Yirgalem Fisseha Mebrahtu - 27. Mai 2019 Kulturrat_Logo_72dpi-01

Exilkultur

Endlich bin ich ein freier Mensch


Exilerfahrung der eritreischen Schriftstellerin Yirgalem Fisseha Mebrahtu

Vor einem halben Jahr bin ich nach Deutschland gekommen. Ich kam aus einem schwierigeren Leben.

 

Die Gefühle der Verwirrung waren nicht einfach. Wie ein Trugbild manchmal, diese unbekannte Gesellschaft. Eine Karte zu lesen, die U-Bahn zu nehmen und tatsächlich dorthin zu gelangen, wohin ich wollte, war die größte Aufregung für mich. Ich hatte keine Erfahrung damit, denn ich komme von einem Ort, an dem ein Leben wie hier undenkbar ist.
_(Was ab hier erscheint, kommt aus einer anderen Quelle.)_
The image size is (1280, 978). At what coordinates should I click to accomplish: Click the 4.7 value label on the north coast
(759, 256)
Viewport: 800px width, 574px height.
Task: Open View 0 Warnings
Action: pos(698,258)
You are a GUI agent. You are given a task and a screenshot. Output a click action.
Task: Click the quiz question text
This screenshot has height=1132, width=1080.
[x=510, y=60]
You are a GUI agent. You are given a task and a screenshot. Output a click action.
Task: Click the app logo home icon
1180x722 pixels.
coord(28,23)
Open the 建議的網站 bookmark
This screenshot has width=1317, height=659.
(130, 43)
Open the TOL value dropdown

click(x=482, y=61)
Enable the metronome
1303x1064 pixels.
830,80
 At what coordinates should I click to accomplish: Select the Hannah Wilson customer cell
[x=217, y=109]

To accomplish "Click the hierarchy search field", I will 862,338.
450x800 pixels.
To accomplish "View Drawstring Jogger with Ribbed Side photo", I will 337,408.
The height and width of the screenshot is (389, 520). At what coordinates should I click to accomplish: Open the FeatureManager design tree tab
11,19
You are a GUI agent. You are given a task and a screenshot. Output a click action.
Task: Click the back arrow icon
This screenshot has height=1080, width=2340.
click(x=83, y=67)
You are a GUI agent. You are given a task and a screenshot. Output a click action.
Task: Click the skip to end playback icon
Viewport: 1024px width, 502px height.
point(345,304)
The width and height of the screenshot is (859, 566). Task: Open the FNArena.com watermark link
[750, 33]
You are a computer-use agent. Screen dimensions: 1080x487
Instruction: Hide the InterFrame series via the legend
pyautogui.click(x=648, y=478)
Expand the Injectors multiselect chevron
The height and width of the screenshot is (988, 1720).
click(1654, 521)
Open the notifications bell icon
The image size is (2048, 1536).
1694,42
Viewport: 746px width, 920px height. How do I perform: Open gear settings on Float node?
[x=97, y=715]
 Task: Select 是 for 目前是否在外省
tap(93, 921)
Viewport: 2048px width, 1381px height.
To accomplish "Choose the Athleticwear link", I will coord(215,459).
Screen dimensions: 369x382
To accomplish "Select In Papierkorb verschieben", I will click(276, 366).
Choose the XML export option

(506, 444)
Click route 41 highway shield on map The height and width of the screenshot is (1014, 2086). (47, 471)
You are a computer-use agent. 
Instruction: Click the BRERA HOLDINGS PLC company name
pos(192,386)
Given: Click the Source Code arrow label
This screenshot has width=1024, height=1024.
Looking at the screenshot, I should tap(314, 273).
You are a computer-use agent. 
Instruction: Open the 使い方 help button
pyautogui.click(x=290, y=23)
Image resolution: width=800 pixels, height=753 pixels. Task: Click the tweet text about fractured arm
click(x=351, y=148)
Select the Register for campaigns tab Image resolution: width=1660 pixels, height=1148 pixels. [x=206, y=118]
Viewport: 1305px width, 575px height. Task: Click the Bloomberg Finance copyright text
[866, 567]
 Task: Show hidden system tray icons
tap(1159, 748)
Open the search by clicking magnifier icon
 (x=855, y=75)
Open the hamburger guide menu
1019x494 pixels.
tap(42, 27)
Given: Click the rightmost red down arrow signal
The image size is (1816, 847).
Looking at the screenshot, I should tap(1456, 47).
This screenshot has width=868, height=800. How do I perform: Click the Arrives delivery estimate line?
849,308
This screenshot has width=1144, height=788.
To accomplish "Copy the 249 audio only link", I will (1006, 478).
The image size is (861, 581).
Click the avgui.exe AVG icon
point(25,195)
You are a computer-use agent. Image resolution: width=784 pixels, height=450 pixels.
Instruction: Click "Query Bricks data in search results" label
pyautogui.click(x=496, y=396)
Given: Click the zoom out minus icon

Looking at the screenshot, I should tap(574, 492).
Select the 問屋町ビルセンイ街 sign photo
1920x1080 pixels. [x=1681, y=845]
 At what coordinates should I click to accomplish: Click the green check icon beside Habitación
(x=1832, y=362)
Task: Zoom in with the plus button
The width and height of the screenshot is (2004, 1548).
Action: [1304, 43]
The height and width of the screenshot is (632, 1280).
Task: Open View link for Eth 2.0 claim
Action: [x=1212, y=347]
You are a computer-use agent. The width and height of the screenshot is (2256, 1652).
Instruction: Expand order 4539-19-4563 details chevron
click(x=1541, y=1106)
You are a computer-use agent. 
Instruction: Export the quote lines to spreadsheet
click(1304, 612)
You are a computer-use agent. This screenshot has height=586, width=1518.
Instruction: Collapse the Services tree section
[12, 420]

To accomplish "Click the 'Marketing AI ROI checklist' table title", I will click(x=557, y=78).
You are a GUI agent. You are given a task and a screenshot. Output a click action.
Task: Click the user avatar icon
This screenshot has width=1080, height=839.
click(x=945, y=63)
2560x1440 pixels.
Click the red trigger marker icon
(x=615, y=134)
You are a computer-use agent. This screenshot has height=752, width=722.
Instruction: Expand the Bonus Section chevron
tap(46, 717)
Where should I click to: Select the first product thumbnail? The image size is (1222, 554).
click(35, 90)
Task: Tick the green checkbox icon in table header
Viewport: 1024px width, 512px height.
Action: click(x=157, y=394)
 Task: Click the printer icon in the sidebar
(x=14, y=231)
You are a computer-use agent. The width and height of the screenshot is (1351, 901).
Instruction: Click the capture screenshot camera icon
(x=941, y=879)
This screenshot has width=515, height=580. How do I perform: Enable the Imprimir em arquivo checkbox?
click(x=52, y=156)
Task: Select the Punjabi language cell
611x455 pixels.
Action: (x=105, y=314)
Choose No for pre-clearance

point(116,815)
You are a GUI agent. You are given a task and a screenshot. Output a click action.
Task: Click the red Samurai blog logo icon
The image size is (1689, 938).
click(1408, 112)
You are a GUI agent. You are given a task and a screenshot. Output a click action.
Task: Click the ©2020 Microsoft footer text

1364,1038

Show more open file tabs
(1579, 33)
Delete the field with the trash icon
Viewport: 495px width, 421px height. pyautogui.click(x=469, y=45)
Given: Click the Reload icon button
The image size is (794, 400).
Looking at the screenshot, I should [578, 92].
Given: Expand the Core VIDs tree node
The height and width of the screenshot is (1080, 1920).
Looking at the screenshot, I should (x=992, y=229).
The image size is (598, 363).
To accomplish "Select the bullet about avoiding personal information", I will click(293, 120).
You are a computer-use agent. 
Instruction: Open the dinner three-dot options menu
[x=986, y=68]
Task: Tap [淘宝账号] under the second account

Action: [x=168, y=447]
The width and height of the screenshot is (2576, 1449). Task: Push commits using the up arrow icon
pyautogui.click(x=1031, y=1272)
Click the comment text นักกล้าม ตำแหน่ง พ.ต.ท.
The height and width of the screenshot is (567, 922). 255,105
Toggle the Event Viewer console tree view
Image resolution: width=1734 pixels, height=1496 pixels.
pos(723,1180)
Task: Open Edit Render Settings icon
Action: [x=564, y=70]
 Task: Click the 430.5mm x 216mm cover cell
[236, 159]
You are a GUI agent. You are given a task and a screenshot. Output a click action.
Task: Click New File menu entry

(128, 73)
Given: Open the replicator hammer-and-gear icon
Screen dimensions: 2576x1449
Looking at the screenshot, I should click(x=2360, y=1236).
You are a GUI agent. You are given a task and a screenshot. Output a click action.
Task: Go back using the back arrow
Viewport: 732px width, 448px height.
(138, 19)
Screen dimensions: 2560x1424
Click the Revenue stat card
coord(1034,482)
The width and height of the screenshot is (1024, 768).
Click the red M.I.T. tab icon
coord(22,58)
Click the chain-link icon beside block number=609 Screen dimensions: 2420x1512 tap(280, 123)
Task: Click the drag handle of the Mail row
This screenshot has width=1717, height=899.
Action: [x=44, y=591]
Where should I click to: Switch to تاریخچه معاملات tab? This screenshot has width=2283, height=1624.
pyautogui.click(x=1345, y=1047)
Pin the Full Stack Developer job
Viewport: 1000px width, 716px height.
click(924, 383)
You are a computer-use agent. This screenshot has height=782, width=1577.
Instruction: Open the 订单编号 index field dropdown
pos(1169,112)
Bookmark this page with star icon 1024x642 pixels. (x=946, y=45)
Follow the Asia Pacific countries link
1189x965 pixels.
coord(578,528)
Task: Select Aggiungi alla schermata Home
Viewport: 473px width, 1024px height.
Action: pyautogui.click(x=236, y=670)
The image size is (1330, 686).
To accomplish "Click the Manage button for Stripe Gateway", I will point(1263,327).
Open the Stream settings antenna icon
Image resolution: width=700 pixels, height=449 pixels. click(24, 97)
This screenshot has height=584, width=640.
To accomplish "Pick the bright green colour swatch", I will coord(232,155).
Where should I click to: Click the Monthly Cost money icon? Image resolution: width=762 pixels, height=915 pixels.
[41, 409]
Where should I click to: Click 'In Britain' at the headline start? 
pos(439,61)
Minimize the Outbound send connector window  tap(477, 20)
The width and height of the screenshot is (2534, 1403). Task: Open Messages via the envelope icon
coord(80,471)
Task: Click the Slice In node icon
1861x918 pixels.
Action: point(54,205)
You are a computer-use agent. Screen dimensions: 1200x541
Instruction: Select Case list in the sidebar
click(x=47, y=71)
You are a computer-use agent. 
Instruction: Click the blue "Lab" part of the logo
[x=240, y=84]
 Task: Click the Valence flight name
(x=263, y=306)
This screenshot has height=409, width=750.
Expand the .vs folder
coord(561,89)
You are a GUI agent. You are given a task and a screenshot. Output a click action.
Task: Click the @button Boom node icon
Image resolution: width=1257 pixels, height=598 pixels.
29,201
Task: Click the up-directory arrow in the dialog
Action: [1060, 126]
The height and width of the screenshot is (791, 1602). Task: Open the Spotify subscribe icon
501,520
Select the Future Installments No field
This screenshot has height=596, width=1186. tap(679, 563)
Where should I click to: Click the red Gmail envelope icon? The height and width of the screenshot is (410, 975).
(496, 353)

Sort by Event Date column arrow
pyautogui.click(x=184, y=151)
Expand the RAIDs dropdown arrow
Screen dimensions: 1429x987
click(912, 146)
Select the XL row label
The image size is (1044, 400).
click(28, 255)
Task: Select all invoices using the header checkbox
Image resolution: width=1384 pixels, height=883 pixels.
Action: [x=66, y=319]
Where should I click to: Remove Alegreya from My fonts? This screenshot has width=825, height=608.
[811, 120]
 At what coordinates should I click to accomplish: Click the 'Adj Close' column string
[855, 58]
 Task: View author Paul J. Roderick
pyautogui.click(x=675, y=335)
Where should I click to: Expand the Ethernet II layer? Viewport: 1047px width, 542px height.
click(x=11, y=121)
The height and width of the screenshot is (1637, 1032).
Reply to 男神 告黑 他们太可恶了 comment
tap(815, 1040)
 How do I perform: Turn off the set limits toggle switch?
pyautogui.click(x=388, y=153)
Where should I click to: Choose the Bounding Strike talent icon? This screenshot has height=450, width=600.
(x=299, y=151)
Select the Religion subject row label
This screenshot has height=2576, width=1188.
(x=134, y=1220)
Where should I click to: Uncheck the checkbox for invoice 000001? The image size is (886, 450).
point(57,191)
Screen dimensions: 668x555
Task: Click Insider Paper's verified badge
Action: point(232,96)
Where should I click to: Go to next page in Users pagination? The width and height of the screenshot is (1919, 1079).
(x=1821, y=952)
Aus Eritrea nämlich.

 

In meiner Kindheit wurde mein Land unabhängig. Als ich zu einem jungen Mädchen heranwuchs, wuchs zugleich die Gesetzlosigkeit und Unterdrückung. Das Land voller nüchterner Berater und gesetzestreuer Bürger, hatte es kläglich versäumt, seine Freiheit zu bewahren. Alle Familien sind zerrissen: In Militärlagern, Flüchtlingslagern oder Gefängnissen.

 

Die Alten haben niemanden mehr, der sich um sie kümmert. Eine heile Familie ist in Eritrea nirgends zu finden. Ich schreibe mit Schmerz im Herzen. Auch ich war inhaftiert. Sechs Jahre lang. Eine schwere Zeit und ein Schicksal, das ich mit vielen teile. Als man mich entließ, habe ich nach Schutz und Freiheit gesucht. Dass ich hier in Deutschland landen würde, wusste ich nicht.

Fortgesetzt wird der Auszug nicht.